Geboren 1941 in München, aufgewachsen in Hamburg-Harburg, lebte und arbeitete in Hamburg-Harburg. 1994 erhielt Hanne Darboven in Hamburg den angesehenen Lichtwark-Preis.
Am Montag, den 09. März 2009 verstarb Hanne Darboven im Alter von 67 Jahren in ihrem Wohnort Rönneburg, in Hamburg-Harburg.

Dokumentationszentrum

Hanne Darboven Stiftung erwirbt Darboven Stammhaus

Hamburg-Harburg | Um ihre Arbeiten wissenschaftlich zu erfassen und der Allgemeinheit zugänglich zu machen, hat die Hanne Darboven Stiftung die ehemalige Darboven-Villa in Rönneburg zurückgekauft und richtet dort ein Dokumentationszentrum ein. Die wissenschaftliche Aufarbeitung geht mit der Realisierung von Ausstellungsreihen einher.

Albert Darboven hatte in 2012 bei der Finanzbehörde Hamburg ein Gebot zum Kauf der neben dem ehemaligen Wohnhaus Hanne Darbovens gelegenen Stadtvilla eingereicht.

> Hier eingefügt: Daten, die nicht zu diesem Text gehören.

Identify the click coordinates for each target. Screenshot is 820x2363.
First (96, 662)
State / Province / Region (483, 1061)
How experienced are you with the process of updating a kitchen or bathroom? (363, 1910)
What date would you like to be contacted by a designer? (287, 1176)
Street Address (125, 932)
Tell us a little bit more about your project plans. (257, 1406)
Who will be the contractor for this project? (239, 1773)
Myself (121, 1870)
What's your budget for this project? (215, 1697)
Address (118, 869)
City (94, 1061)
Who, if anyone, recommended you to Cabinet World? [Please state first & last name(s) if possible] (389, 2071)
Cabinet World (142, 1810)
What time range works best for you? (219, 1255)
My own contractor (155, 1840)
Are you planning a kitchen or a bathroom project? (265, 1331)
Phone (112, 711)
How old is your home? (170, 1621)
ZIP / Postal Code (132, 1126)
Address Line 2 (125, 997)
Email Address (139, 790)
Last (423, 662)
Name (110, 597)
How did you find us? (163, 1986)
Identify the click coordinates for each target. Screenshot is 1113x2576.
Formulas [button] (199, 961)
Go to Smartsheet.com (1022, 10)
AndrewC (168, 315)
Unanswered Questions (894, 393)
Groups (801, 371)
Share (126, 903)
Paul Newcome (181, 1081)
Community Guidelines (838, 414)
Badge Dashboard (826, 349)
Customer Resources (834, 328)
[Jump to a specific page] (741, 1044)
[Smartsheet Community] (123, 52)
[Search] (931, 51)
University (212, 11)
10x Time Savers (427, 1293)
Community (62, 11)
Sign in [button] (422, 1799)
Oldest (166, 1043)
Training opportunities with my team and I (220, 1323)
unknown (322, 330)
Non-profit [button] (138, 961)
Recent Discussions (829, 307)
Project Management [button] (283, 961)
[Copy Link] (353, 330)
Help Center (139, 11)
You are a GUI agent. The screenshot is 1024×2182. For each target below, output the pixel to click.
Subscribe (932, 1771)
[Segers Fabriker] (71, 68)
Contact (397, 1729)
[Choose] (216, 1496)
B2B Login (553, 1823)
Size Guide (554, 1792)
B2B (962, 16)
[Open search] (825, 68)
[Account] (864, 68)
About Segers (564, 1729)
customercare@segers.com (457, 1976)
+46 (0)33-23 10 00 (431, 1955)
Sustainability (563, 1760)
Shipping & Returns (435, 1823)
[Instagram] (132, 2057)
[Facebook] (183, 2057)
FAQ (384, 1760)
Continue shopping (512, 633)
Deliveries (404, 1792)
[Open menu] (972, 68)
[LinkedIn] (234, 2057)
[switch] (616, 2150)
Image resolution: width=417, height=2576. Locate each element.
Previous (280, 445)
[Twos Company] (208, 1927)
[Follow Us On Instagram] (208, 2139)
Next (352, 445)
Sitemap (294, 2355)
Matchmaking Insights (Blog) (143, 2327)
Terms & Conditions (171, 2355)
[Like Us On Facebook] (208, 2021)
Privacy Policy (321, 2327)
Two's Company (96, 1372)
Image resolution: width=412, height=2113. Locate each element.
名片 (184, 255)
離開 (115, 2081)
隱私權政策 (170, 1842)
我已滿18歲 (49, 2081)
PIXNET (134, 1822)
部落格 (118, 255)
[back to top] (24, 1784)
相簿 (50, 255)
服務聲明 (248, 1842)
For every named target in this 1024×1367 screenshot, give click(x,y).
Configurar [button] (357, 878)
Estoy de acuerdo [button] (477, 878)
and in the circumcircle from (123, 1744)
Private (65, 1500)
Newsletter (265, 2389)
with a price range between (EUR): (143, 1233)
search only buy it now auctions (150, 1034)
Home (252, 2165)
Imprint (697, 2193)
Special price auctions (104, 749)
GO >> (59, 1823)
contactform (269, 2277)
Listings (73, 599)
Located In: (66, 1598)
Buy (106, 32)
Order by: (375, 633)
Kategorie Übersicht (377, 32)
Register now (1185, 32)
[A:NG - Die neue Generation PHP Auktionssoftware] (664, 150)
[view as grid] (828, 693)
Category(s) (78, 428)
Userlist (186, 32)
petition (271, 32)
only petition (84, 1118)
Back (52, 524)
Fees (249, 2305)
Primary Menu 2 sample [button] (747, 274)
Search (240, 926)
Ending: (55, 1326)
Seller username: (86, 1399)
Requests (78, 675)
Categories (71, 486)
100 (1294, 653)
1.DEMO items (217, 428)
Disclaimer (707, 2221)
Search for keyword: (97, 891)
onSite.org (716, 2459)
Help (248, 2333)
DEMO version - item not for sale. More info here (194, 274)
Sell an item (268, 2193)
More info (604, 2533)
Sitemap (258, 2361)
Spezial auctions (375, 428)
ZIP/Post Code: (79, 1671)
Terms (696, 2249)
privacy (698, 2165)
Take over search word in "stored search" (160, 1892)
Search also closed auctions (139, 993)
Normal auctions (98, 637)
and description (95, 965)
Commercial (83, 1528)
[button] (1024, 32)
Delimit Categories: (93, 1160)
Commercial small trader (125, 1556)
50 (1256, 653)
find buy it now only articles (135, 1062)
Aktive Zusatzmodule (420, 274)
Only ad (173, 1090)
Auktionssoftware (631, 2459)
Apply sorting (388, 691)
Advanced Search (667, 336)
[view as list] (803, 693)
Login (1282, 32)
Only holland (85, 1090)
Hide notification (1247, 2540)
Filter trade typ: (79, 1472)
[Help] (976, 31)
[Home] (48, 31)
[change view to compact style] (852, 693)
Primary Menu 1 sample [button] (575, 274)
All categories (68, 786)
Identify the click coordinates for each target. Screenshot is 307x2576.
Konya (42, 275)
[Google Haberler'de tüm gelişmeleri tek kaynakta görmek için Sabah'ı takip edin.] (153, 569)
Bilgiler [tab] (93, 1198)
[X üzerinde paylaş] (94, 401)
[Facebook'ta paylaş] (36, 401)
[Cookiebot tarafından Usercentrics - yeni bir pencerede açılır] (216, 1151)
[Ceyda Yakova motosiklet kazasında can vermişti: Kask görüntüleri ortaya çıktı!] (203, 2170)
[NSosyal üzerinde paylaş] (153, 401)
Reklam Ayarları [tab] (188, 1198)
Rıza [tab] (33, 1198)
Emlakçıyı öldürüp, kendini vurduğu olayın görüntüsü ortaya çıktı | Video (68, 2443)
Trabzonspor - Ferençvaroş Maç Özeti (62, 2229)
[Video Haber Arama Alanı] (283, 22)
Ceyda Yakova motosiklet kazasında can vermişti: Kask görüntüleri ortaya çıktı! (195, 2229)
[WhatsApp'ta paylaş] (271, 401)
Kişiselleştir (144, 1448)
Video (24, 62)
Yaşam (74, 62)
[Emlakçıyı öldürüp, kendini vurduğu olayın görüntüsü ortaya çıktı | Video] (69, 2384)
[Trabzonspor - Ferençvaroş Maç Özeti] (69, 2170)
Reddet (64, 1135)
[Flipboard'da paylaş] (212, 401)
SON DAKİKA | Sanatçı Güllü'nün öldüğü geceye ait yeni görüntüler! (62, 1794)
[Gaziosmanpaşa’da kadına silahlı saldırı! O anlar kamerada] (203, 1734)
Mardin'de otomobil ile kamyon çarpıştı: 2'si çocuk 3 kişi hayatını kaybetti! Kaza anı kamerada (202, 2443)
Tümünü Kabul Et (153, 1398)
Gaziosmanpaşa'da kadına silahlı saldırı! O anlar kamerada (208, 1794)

Das Nutzungskonzept sieht vor, daß Hanne Darbovens Kunst der Öffentlichkeit zugänglich gemacht werden soll. Zudem soll hier das Nachlass-Archiv eingerichtet werden. Auch Wohnräume für Stipendiaten und Stiftungsmitarbeiter sind geplant.

„Ich schreibe, also bin ich.“

Diese Lebensmaxime von Hanne Darboven hat seit den sechziger Jahren ein Werk entstehen lassen, das in der Kunst nicht seinesgleichen hat, das die Grenzen der bildenden Kunst immer wieder neu auf die Probe stellt.

„Ich schreibe, aber ich beschreibe nichts.“ – „Ich schreibe, aber ich lese nicht.“ So beschreibt sie selber das unendliche Ritual des Verfertigens ihrer Kunst, das in seiner Konzentration, Konsequenz und Kontinuität wahrhaft einmalig ist. Auf tausenden und abertausenden von Blättern hat die Künstlerin in scheinbar unendlicher Reihung Zahlen und Buchstaben aufgeschrieben. Schreibzeit – festgeschriebene Zeit – Zeiterinnerung. Das ist ihr Thema.

Zeit wird in diesem Werk zum Raum. Schreibende Tätigkeit zeigt sich am Ende als Installation im Museum, wo die Blätter in gleichförmiger Reihung an den Wänden eine Struktur bilden, die unverkennbare Darboven-Struktur. Ein Extremfall von Konzeptkunst, die bei geduldiger Betrachtung in schwingende visuelle Bewegung gerät. [ Anna Brenken ]

Hanne Darboven entwickelte in den 1960er Jahren ein Konzept zur Fortschreibung von Zeit und formalisierte es in einer Abfolge von abstrakten Schreibzeilen und Gruppierungen von Zahlen. Sie wurde angeregt durch ihre Begegnung mit Künstlern der Minimal Art, vor allem Carl Andre und Sol LeWitt, in New York, wo sie sich 1966/67 aufhielt.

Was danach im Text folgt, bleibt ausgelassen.